I am trying to create a transform and facing some issues with using the must_not for a specific condition I have. Here are the details:

Source index sample document:

{
  "app.status": "COMPLETED",
   "@timestamp": "2021-03-15T00:01:01.013Z"
}

Possible values for app.status are COMPLETED, TERMINATED, SUSPENDED or RETRY

I want to apply a transform that pulls only the documents that have app.status other than COMPLETED or TERMINATED.

Here is the full bool I tried using

{
    "must_not": [
        {"term": {"app.status": "COMPLETED" }},
        {"term": {"app.status": "TERMINATED" }}
    ]
}    

But I am not getting the right result. I verified this by checking the number of records that match the condition from the discover screen.

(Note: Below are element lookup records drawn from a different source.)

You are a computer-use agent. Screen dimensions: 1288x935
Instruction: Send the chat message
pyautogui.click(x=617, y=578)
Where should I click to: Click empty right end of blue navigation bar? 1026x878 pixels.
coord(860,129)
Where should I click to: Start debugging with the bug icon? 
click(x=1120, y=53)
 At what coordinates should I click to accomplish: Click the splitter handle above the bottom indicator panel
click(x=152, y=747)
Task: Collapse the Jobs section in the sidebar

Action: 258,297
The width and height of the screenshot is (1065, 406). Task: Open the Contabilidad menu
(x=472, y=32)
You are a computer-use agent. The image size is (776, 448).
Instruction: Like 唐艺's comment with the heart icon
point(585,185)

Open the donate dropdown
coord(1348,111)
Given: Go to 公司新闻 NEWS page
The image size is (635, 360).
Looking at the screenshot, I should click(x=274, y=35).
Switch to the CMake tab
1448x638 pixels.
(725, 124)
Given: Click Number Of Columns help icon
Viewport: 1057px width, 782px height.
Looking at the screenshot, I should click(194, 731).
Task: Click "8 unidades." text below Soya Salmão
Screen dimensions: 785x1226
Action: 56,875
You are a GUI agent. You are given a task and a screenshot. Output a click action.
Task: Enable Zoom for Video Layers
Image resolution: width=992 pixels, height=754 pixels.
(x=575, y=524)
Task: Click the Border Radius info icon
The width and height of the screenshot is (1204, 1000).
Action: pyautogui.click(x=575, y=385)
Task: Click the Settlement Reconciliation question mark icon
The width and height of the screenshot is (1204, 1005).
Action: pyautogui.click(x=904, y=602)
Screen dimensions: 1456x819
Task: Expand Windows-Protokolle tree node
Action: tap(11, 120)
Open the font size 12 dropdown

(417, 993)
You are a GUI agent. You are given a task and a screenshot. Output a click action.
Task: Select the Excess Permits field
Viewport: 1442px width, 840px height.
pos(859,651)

When I use a must as shown below I am able to accomplish the same. But there is a possibility that app.status can have other different values in future. So I will not need to update my transform in the future if I can accomplish this with must_not instead of should.

"bool": {
            "should": [
              {
                "term": {
                  "app.status": "RETRY"
                }
              },
              {
                "term": {
                  "app.status": "SUSPENDED"
                }
              }
            ],
            "minimum_should_match": 1
          }

Can someone please help me out here.

The query looks good. Just to clarify, are you providing this query in transform.source.query? Or in some other place?
Could you send the full transform config?

I tried to reproduce your issue locally, using the following transform config:

{
  "source": {
    "index": [
      "my-index"
    ],
    "query": {
      "bool": {
        "must_not": [
          {"term": {"app.status": "COMPLETED"}},
          {"term": {"app.status": "TERMINATED"}}
        ]
      }
    }
  },
  "pivot": {
    "group_by": {
      "app.status": {"terms": { "field": "app.status.keyword" } }
    },
    "aggregations": {
      "max_timestamp": { "max": { "field":  "@timestamp" } }
    }
  }
}

and the results were as expected.

Could you clarify what exact numbers were you comparing?

+1 That's definitely a good approach to use exclusions rather than inclusions in this case.

This topic was automatically closed 28 days after the last reply. New replies are no longer allowed.